Last night we went to the new Horseshoe Casino in downtown Cincinnati. It's right next door to the county jail, a blank slate of conspicuous consumption, gold-plated and sort of monolithic. As we walked toward the edifice, firetrucks were pulling up to the main entrance. Someone had collapsed just outside from the front doors. What a beautiful introduction. The anonymity of emergency workers attending to an emergency.
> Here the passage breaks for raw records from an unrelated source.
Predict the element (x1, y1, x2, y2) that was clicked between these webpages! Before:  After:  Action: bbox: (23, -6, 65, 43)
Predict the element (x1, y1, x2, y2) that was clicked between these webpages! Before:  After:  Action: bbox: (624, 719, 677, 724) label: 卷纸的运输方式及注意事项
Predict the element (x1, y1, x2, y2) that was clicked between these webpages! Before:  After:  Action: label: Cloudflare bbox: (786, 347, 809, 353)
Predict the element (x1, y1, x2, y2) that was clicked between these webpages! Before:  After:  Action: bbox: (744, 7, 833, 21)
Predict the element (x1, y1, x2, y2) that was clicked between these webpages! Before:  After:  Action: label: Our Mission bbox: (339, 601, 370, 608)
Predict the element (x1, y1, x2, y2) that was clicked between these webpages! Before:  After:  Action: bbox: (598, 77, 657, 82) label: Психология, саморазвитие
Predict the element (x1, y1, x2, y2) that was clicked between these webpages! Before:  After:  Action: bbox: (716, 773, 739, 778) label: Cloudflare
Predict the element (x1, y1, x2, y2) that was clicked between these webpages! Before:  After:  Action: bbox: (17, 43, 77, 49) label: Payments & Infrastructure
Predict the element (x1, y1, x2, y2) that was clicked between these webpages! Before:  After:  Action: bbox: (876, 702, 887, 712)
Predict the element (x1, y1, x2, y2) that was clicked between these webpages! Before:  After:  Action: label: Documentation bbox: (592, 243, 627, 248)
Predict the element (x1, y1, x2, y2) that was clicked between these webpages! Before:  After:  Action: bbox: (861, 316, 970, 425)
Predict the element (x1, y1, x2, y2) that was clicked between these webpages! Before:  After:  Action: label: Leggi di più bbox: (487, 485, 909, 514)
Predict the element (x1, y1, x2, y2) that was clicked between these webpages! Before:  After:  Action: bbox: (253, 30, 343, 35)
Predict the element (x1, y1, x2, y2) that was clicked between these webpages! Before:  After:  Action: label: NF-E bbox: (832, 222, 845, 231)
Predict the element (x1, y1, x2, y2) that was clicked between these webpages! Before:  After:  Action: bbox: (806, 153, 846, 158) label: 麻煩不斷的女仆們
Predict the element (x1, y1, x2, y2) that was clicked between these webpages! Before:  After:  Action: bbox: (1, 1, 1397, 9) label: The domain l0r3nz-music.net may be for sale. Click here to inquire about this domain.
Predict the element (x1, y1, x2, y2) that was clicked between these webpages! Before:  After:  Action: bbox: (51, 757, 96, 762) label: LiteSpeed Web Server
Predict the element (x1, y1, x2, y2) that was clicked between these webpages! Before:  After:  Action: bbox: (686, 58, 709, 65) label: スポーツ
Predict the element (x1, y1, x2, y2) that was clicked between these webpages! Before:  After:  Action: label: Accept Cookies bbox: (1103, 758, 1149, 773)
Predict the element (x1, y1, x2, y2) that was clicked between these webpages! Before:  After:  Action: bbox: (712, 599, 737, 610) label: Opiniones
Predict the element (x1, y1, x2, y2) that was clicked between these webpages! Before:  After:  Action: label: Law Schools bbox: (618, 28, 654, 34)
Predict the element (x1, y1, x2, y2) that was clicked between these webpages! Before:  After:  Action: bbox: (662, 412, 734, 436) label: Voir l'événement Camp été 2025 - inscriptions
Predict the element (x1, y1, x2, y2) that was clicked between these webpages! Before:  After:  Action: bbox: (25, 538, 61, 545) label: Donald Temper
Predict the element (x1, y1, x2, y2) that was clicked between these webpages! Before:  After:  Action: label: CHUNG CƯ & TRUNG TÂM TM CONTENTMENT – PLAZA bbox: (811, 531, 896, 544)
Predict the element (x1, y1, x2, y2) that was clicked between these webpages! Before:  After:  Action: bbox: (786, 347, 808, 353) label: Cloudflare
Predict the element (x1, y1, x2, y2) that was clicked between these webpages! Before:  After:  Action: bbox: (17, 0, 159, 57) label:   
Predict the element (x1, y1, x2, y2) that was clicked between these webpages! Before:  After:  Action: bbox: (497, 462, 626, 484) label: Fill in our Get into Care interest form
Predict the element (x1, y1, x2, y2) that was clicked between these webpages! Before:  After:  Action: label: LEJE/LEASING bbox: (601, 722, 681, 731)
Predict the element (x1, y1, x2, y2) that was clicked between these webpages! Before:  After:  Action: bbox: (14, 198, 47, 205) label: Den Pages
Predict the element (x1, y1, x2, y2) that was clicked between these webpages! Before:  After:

And once inside it smelled like a brand-new house, plastic and clean and slightly chemical. I wanted to write a sonnet or something about the feeling: the newness of it all, and how vice has a sheen to it when it is first born that can only last maybe 6 months, and then everything just starts smelling like old mop-water and burnt nerves. Right now though there is a cheer in the air, and all the lights in all the signs are shining bright. People are comfortably seated before gambling machines, like blank-eyed fighter-pilots in cockpits, and it's heaven. No one pays attention to anyone here. They are focused. It's a lovely sensation, everyone all super-obsessed with what they know they have to do. In this case, it's winning. But mostly they'll just lose. Which is okay too because there's a big buffet called Spread and Bobby Flay has a new burger restaurant. And over there is a Starbuck's. And Jimmy Buffet's got his whole cantina-thing going on.
I like the desperation inherent in this thing, that fever that seems to percolate through the ductwork and into the velvety atmosphere. People are alert to the pulsations of their own sad little pleasures. But it's not actually "sad" until after. Everything glitters right now. It feels like you aren't anywhere when you're inside here, which is the suspended animation people need to escape what they need. This is all want and beautiful abandon. You can say it's recreational of course, and it is I guess, but gambling is keen on the stress of its own practice. The anxiety of losing/winning/losing/winning is the kick, the reason for the season. Without that danger, it's just a big plush bar. Or a zoo for people-watchers to stroll through. That's me. I don't gamble, but I sure do appreciate the glow of it in people's faces, and that sensation of knowing it's all sin, and sin is just like everything else. That's sort of comforting.
I hope the guy who collapsed out front last night is okay.